[Target pointing data]
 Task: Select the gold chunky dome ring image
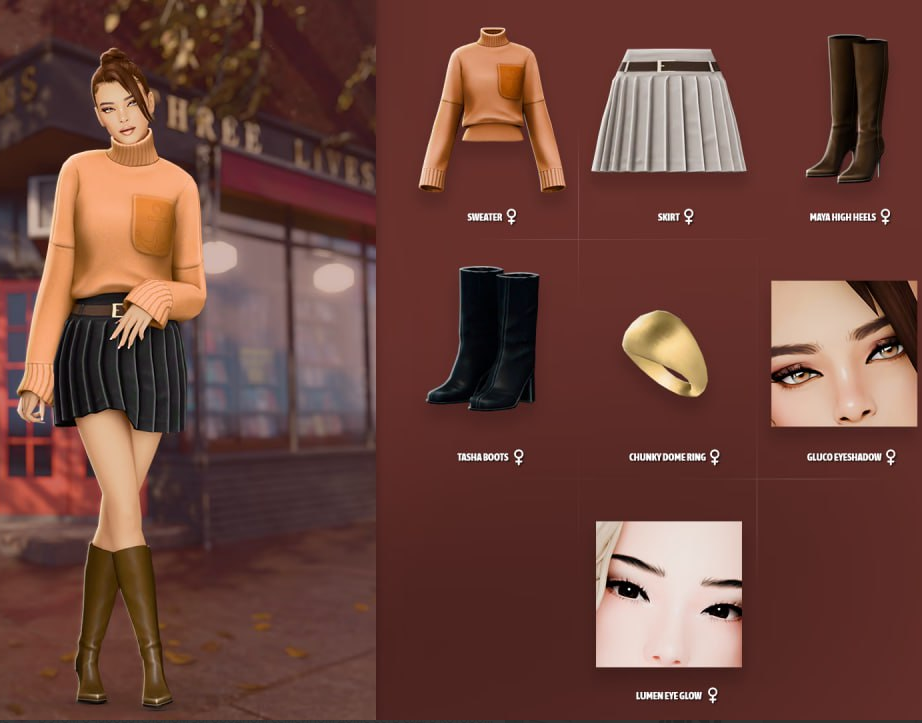(x=664, y=352)
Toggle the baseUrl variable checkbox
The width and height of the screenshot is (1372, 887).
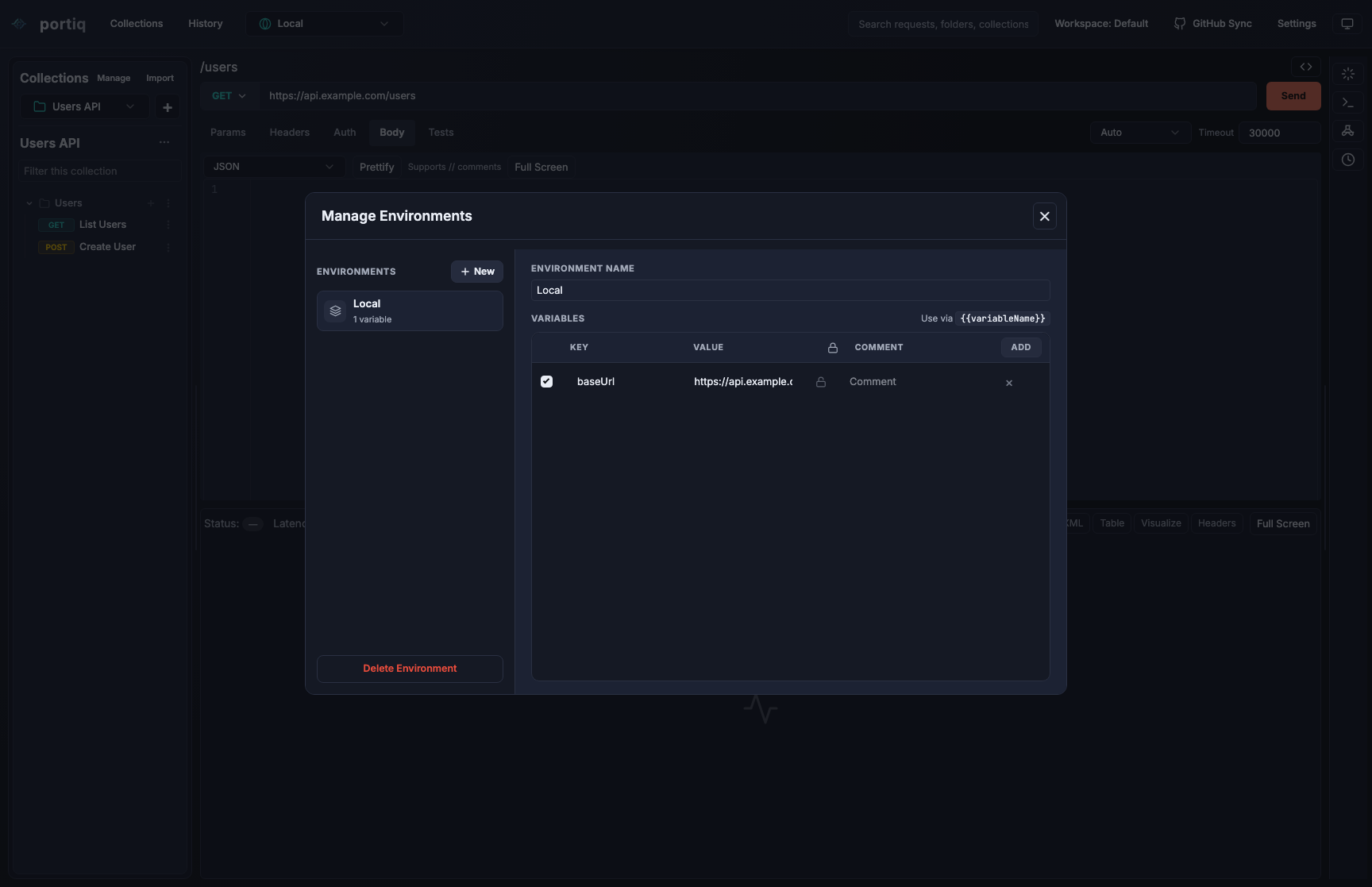click(x=546, y=382)
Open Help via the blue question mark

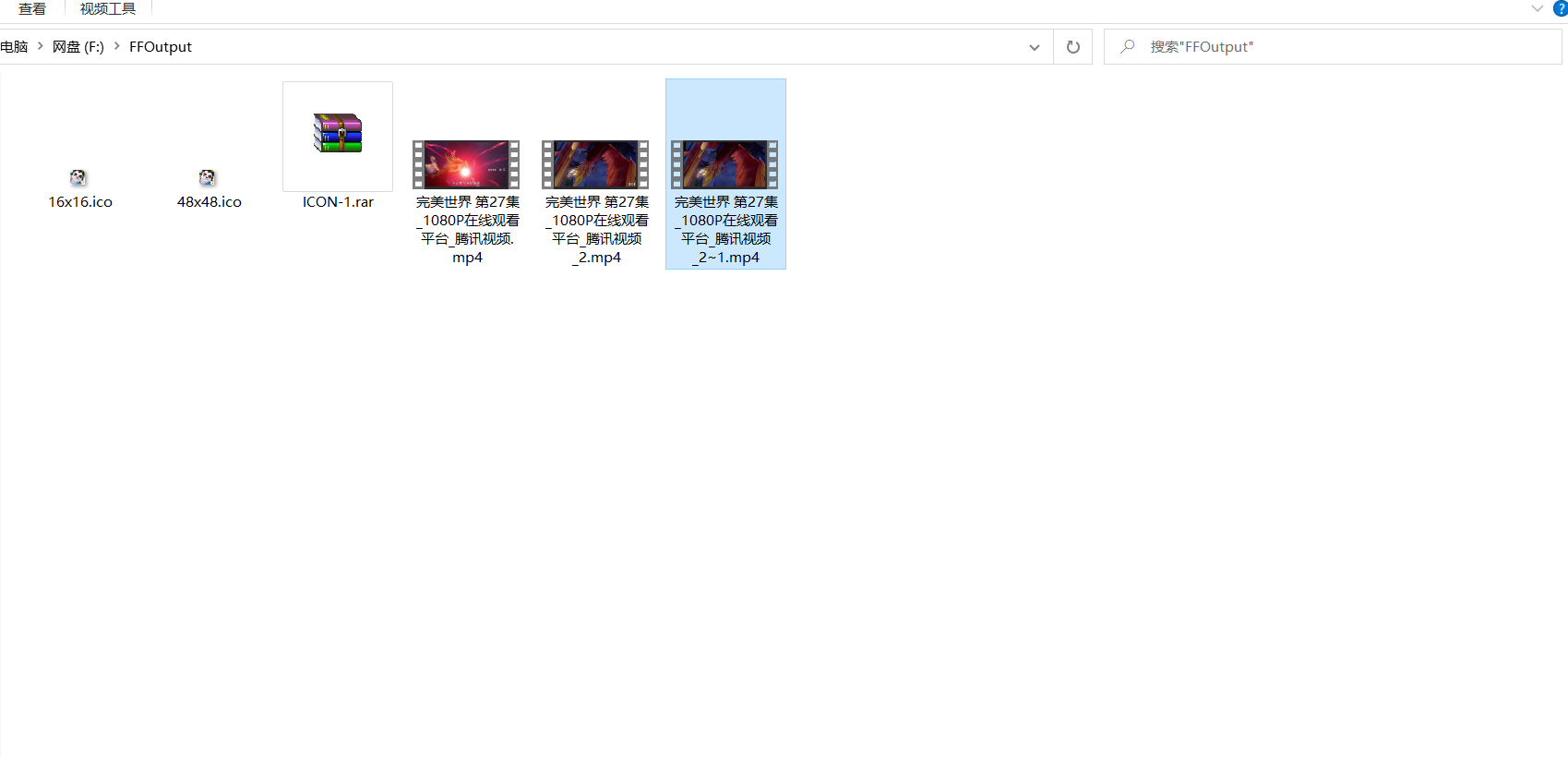tap(1560, 8)
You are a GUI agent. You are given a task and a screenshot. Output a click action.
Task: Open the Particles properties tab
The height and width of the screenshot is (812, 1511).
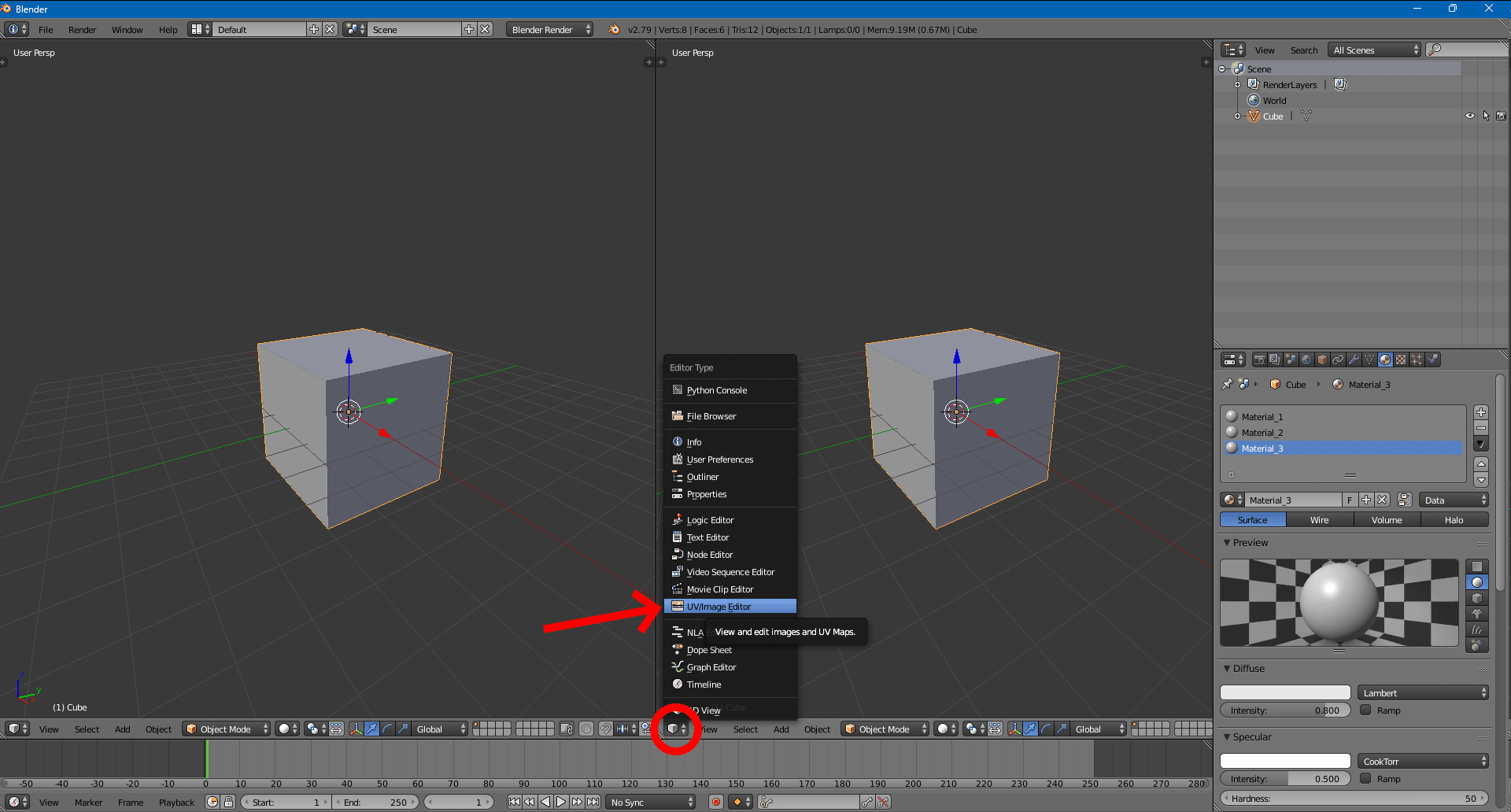pyautogui.click(x=1417, y=360)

» **Your goal**: Retype every line of the entries above word for word, leaving out the pictures.

» **Task result**:
 Task: Select the gold chunky dome ring image
(x=664, y=352)
Toggle the baseUrl variable checkbox
The width and height of the screenshot is (1372, 887).
click(x=546, y=382)
Open Help via the blue question mark

tap(1560, 8)
You are a GUI agent. You are given a task and a screenshot. Output a click action.
Task: Open the Particles properties tab
The height and width of the screenshot is (812, 1511).
pyautogui.click(x=1417, y=360)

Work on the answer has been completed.